MeSH headings : Animals; Genetic Testing / methods; Humans; Kv1.1 Potassium Channel / genetics; Phosphotransferases (Alcohol Group Acceptor) / genetics; Phosphotransferases (Alcohol Group Acceptor) / physiology; Reflex, Startle / genetics; Zebrafish; Zebrafish Proteins / genetics
TL;DR: This work identifies mutants in eight genes critical for startle behavior, including two genes encoding proteins associated with human neurological disorders, Dolichol kinase (Dolk), a broadly expressed regulator of the glycoprotein biosynthesis pathway, and the potassium Shaker-like channel subunit Kv1.1, respectively. (via Semantic Scholar)

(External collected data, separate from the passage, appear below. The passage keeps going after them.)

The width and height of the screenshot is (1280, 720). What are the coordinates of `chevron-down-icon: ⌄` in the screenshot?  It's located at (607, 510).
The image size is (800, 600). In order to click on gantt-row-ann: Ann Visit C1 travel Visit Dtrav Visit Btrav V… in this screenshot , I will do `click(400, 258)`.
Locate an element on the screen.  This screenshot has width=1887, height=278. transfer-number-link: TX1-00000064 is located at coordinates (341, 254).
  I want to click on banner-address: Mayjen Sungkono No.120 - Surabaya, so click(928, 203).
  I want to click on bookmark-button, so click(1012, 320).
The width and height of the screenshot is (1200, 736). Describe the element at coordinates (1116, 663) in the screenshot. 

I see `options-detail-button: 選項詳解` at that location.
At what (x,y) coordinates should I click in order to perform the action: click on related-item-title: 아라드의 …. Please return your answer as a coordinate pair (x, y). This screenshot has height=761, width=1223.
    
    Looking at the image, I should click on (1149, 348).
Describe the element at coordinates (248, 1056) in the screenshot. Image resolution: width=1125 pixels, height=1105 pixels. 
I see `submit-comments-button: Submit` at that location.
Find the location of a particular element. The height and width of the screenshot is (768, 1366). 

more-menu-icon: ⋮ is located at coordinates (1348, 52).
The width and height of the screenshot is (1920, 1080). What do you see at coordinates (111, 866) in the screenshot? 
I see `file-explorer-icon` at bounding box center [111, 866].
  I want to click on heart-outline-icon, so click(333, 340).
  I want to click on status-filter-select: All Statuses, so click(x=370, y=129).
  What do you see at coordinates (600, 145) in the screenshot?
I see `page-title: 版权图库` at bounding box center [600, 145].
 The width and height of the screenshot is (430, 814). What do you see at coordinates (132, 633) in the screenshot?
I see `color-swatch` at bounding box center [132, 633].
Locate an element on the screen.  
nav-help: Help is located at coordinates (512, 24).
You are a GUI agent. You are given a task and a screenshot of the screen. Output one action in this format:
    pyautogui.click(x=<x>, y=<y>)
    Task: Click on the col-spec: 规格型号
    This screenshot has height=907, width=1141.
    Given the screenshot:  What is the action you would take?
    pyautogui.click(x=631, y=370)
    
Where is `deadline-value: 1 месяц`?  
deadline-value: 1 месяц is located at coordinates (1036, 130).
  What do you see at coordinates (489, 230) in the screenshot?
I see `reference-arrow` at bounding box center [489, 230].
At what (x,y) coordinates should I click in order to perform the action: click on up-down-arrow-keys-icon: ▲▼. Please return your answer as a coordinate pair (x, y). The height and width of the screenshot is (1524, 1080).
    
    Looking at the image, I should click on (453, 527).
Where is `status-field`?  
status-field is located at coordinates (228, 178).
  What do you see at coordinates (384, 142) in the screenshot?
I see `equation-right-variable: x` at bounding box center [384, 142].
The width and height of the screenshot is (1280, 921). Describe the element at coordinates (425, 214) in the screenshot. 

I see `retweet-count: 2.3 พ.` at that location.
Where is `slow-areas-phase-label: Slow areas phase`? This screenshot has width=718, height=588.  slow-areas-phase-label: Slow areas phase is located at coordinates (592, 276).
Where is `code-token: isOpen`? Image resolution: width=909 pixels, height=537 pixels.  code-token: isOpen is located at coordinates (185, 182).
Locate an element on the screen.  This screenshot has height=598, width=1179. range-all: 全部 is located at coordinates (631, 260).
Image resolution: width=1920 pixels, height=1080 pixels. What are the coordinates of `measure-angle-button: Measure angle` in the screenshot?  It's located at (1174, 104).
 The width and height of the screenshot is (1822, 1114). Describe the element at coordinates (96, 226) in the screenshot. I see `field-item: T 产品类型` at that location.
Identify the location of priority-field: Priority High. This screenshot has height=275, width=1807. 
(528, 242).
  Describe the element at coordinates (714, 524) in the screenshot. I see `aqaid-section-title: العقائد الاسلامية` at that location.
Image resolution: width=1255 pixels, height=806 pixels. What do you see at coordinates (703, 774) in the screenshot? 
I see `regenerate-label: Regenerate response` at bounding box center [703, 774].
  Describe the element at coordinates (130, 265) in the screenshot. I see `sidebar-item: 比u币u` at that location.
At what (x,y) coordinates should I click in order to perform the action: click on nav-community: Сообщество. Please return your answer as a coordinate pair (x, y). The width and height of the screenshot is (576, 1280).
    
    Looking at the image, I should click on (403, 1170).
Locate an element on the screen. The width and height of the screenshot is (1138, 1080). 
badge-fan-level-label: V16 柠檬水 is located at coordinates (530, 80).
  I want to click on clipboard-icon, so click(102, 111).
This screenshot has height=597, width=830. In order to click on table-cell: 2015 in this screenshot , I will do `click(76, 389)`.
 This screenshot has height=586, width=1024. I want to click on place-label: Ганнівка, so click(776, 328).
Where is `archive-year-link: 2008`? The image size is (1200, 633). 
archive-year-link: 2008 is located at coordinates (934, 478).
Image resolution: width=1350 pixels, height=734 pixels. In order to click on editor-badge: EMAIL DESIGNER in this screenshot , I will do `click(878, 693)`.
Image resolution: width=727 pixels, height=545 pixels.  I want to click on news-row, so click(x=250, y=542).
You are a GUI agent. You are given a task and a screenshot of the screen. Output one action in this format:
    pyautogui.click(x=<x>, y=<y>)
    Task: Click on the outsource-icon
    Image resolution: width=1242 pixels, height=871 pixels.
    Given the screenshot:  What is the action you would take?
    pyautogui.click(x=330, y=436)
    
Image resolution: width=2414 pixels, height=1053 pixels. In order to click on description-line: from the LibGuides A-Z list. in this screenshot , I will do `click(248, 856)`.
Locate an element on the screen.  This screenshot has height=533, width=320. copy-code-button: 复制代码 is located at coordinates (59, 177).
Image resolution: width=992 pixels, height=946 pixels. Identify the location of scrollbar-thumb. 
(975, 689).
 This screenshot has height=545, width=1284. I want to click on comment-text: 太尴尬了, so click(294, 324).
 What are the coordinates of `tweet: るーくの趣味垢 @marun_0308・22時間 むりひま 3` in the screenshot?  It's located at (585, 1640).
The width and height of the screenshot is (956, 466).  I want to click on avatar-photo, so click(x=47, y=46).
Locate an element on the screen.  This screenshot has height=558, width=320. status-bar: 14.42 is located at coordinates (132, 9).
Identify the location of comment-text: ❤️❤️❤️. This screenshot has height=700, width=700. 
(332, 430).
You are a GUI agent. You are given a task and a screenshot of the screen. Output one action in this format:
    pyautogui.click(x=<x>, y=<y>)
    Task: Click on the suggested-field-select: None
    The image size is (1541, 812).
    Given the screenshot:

UN Sustainable Development Goal Categories
14. Life Below Water (OpenAlex)
Source: ORCID
Added: June 2, 2021

The acoustic startle response is an evolutionarily conserved avoidance behavior. Disruptions in startle behavior, particularly startle magnitude, are a hallmark of several human neurological disorders. While the neural circuitry underlying startle behavior has been studied extensively, the repertoire of genes and genetic pathways that regulate this locomotor behavior has not been explored using an unbiased genetic approach. To identify such genes, we took advantage of the stereotypic startle behavior in zebrafish larvae and performed a forward genetic screen coupled with whole genome analysis. We uncovered mutations in eight genes critical for startle behavior, including two genes encoding proteins associated with human neurological disorders, Dolichol kinase (Dolk), a broadly expressed regulator of the glycoprotein biosynthesis pathway, and the potassium Shaker-like channel subunit Kv1.1. We demonstrate that Kv1.1 and Dolk play critical roles in the spinal cord to regulate movement magnitude during the startle response and spontaneous swim movements. Moreover, we show that Kv1.1 protein is mislocalized in dolk mutants, suggesting they act in a common genetic pathway. Combined, our results identify a diverse set of eight genes, all associated with human disorders, that regulate zebrafish startle behavior and reveal a previously unappreciated role for Dolk and Kv1.1 in regulating movement magnitude via a common genetic pathway.